_Exercise goal:_ Please print all the lines below exactly as they are written.

_Records to use:_
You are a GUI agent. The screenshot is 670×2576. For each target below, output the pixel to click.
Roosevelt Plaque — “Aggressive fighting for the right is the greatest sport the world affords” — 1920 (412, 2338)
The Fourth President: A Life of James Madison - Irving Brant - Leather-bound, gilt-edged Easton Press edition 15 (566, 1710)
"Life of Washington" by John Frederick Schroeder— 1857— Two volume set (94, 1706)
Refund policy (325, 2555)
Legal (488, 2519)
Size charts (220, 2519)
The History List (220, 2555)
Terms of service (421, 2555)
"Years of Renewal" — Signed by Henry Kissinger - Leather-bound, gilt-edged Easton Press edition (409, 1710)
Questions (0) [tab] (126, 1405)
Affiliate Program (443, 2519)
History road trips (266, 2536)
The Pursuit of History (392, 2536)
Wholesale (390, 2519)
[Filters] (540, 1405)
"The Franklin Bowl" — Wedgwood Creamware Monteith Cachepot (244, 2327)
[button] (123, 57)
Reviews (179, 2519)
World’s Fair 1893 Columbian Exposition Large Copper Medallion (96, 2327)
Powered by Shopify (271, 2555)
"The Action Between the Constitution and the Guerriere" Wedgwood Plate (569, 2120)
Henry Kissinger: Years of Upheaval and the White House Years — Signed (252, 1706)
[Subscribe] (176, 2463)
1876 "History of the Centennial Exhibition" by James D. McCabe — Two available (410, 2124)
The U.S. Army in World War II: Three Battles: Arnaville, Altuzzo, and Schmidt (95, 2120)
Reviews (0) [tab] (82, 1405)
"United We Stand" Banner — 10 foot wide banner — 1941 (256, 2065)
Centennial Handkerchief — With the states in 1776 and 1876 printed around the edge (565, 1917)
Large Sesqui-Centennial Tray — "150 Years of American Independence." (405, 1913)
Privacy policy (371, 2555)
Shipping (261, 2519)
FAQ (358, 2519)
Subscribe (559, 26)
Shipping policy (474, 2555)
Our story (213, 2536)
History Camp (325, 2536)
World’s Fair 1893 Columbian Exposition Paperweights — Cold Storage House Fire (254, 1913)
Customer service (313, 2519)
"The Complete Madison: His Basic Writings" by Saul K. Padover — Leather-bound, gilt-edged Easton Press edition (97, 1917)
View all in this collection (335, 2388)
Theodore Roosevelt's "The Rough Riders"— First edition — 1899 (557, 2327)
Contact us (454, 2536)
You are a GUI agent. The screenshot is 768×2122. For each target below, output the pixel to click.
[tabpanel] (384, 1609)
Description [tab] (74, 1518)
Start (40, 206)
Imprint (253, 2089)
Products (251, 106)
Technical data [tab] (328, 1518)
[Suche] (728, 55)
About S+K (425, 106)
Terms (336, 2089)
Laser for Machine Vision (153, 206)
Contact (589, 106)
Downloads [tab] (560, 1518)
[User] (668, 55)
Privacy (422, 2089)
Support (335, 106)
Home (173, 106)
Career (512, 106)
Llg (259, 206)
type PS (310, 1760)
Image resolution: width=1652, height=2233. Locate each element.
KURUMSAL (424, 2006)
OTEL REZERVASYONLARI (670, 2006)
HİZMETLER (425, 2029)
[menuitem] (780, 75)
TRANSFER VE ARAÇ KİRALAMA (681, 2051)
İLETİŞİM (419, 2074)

_Finished exercise:_
You are a GUI agent. The screenshot is 670×2576. For each target below, output the pixel to click.
Roosevelt Plaque — “Aggressive fighting for the right is the greatest sport the world affords” — 1920 (412, 2338)
The Fourth President: A Life of James Madison - Irving Brant - Leather-bound, gilt-edged Easton Press edition 15 (566, 1710)
"Life of Washington" by John Frederick Schroeder— 1857— Two volume set (94, 1706)
Refund policy (325, 2555)
Legal (488, 2519)
Size charts (220, 2519)
The History List (220, 2555)
Terms of service (421, 2555)
"Years of Renewal" — Signed by Henry Kissinger - Leather-bound, gilt-edged Easton Press edition (409, 1710)
Questions (0) [tab] (126, 1405)
Affiliate Program (443, 2519)
History road trips (266, 2536)
The Pursuit of History (392, 2536)
Wholesale (390, 2519)
[Filters] (540, 1405)
"The Franklin Bowl" — Wedgwood Creamware Monteith Cachepot (244, 2327)
[button] (123, 57)
Reviews (179, 2519)
World’s Fair 1893 Columbian Exposition Large Copper Medallion (96, 2327)
Powered by Shopify (271, 2555)
"The Action Between the Constitution and the Guerriere" Wedgwood Plate (569, 2120)
Henry Kissinger: Years of Upheaval and the White House Years — Signed (252, 1706)
[Subscribe] (176, 2463)
1876 "History of the Centennial Exhibition" by James D. McCabe — Two available (410, 2124)
The U.S. Army in World War II: Three Battles: Arnaville, Altuzzo, and Schmidt (95, 2120)
Reviews (0) [tab] (82, 1405)
"United We Stand" Banner — 10 foot wide banner — 1941 (256, 2065)
Centennial Handkerchief — With the states in 1776 and 1876 printed around the edge (565, 1917)
Large Sesqui-Centennial Tray — "150 Years of American Independence." (405, 1913)
Privacy policy (371, 2555)
Shipping (261, 2519)
FAQ (358, 2519)
Subscribe (559, 26)
Shipping policy (474, 2555)
Our story (213, 2536)
History Camp (325, 2536)
World’s Fair 1893 Columbian Exposition Paperweights — Cold Storage House Fire (254, 1913)
Customer service (313, 2519)
"The Complete Madison: His Basic Writings" by Saul K. Padover — Leather-bound, gilt-edged Easton Press edition (97, 1917)
View all in this collection (335, 2388)
Theodore Roosevelt's "The Rough Riders"— First edition — 1899 (557, 2327)
Contact us (454, 2536)
You are a GUI agent. The screenshot is 768×2122. For each target below, output the pixel to click.
[tabpanel] (384, 1609)
Description [tab] (74, 1518)
Start (40, 206)
Imprint (253, 2089)
Products (251, 106)
Technical data [tab] (328, 1518)
[Suche] (728, 55)
About S+K (425, 106)
Terms (336, 2089)
Laser for Machine Vision (153, 206)
Contact (589, 106)
Downloads [tab] (560, 1518)
[User] (668, 55)
Privacy (422, 2089)
Support (335, 106)
Home (173, 106)
Career (512, 106)
Llg (259, 206)
type PS (310, 1760)
Image resolution: width=1652, height=2233. Locate each element.
KURUMSAL (424, 2006)
OTEL REZERVASYONLARI (670, 2006)
HİZMETLER (425, 2029)
[menuitem] (780, 75)
TRANSFER VE ARAÇ KİRALAMA (681, 2051)
İLETİŞİM (419, 2074)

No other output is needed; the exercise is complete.